EXERCISE MATERIALS ▸
################

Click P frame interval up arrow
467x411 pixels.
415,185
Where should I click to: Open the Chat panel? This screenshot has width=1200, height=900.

################

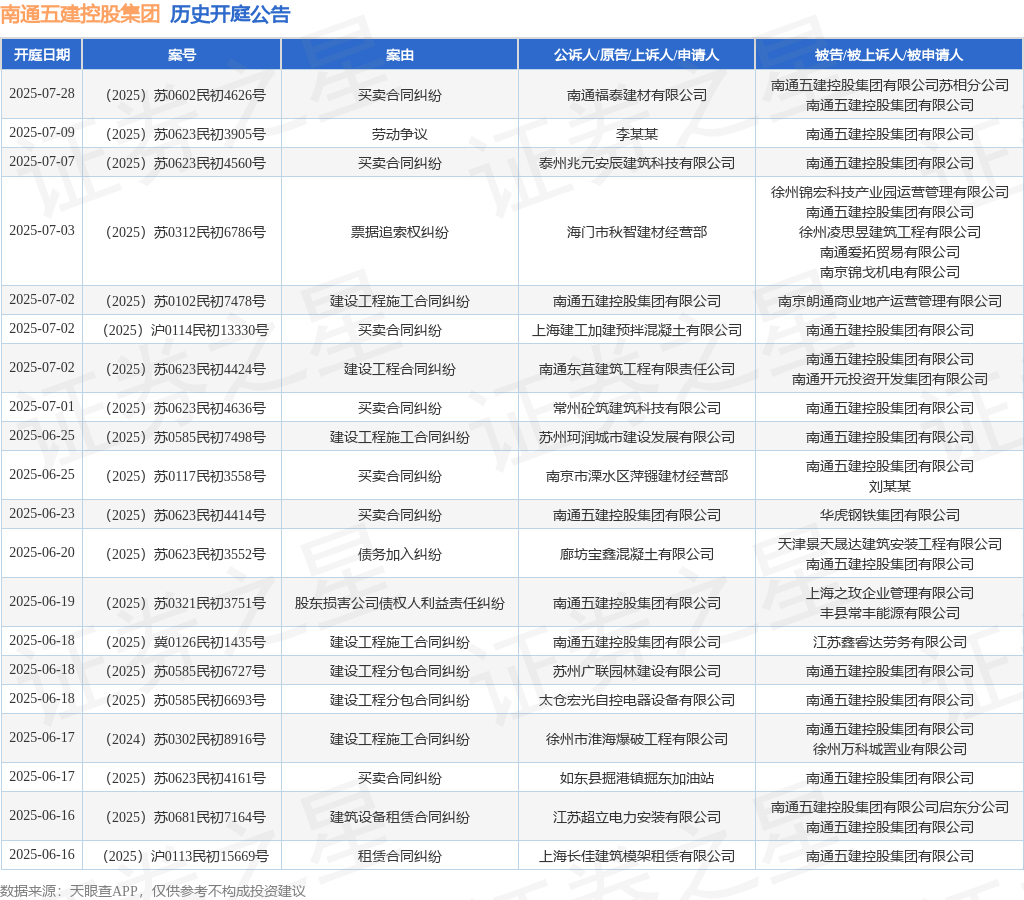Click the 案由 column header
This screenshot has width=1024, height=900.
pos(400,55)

################

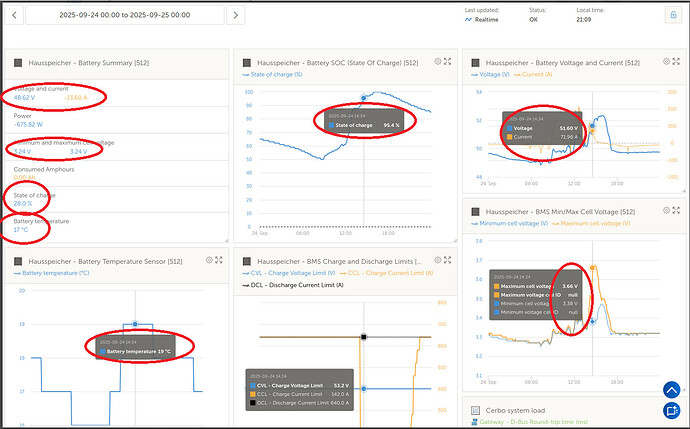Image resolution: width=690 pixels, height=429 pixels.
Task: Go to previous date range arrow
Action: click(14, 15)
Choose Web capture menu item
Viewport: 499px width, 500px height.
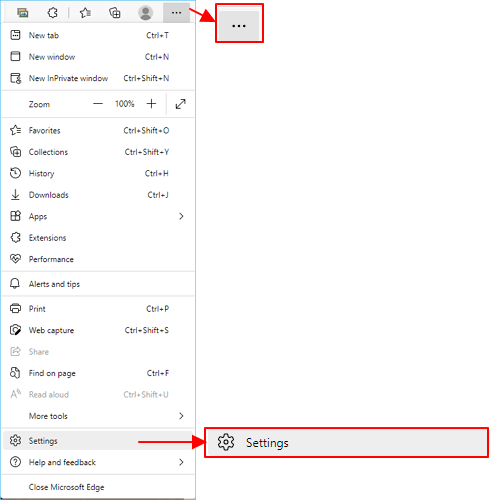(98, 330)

################

GOAL ▸ Can you turn the lines above, from the line with "Click P frame interval up arrow" to the line with "Where should I", both included, into a numbered list with any blank lines left out?

RESULT BELOW ▸
1. Click P frame interval up arrow
2. 467x411 pixels.
3. 415,185
4. Where should I click to: Open the Chat panel? This screenshot has width=1200, height=900.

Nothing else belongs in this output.